It is quite possible that even Trump and Rubio will in some distant, misty future also claim that “through some hidden instinct” they would be in no position to describe, their utterly disgusting bogus claim about a so-called “white genocide” in democratic South Africa somehow saved our democracy and constitutional order from self-harm.

However a key question remains:

Why does 47th USA President Donald John Trump (X’s @realDonaldTrump) choose to refer to the killings of some white Afrikaner farmers in South Africa by criminals - meaning not democratic South African State-sanctioned - as a so-called “white genocide,” but does not refer to the brutal lynching by white American hoodlums of African Americans made to hang from tree branches as “tree guitars” during Jim Crow, to paraphrase Freeman Vines, as “a black genocide”?

Why the double standards on the part of the 47th President of the USA D.J.T?

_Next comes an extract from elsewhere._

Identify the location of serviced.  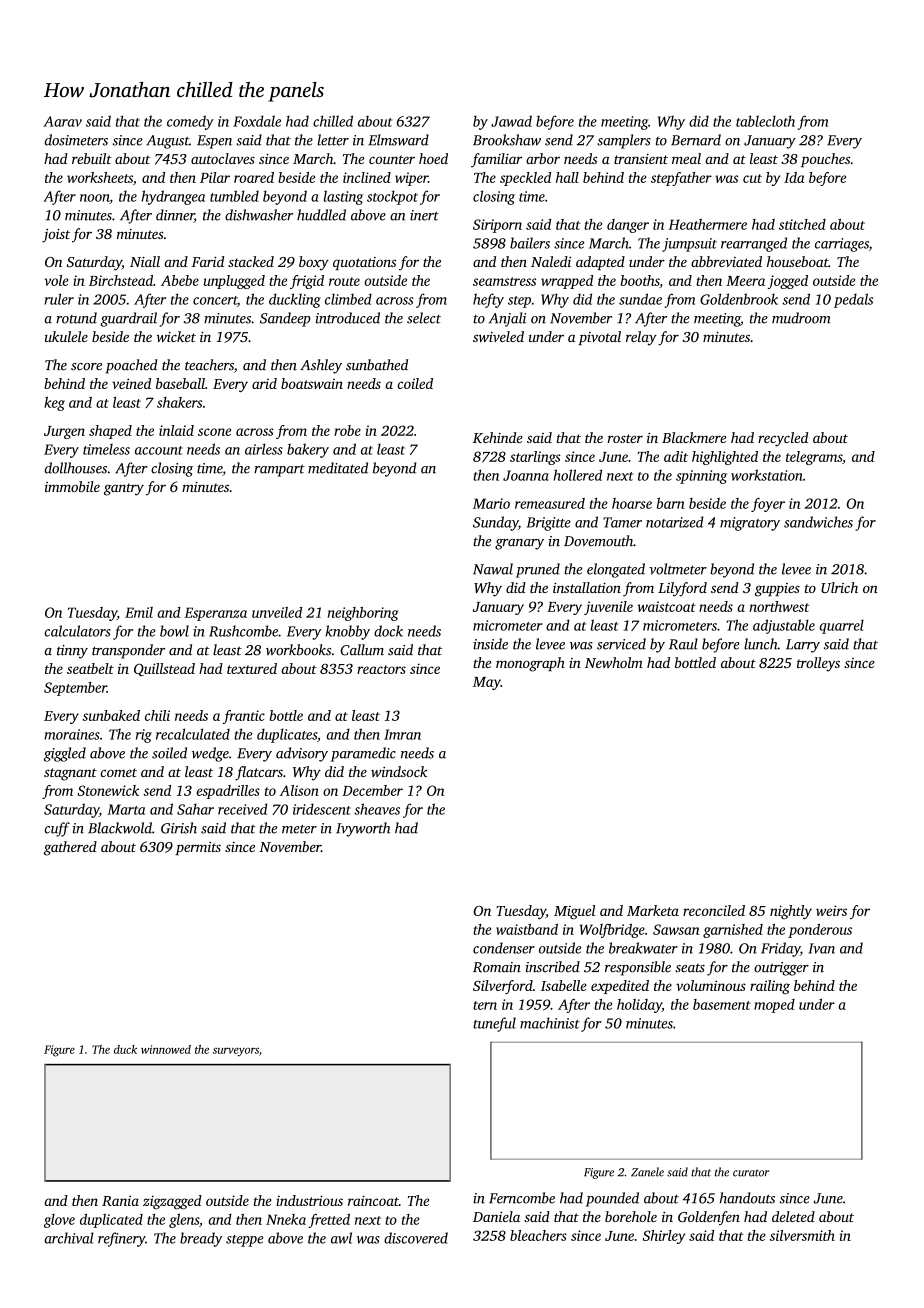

But it is particularly with regard to the question of democratic South Africa’s highly laudable, outstanding and warranted international solidarity with Cuba, the Cuban people and the Cuban government under the Cuban Communist Party (CCP) which likely most animates the zoological animus of and deeply riles Rubio in relation to democratic South Africa.

And about this there really is very little democratic South Africa can do to assist Marco Rubio to overcome his diplomatic meanness and petty mindedness towards South Africa.

Marco Rubio’s uncritical embrace of the bogus and unfounded claim about a so-called “white genocide” in democratic South Africa is another apt illustration on a global stage of the veracity and power of apartheid Israel’s  philosopher Yuval Noah Hariri’s postulation about the tremendous influence of a story and a myth on the onward march of human affairs.

Wrote Hariri:

“We can weave common myths such as the biblical creation story, the Dreamtime myths of Aboriginal Australians, and the nationalist myths of modern states. Such myths give Sapiens the unprecedented ability to cooperate flexibly in large numbers.” (Sapiens: A Brief History of Humankind, Chapter 2, www.ynhariri.com, Power & Cognitive Imagination: The Cognitive Revolution)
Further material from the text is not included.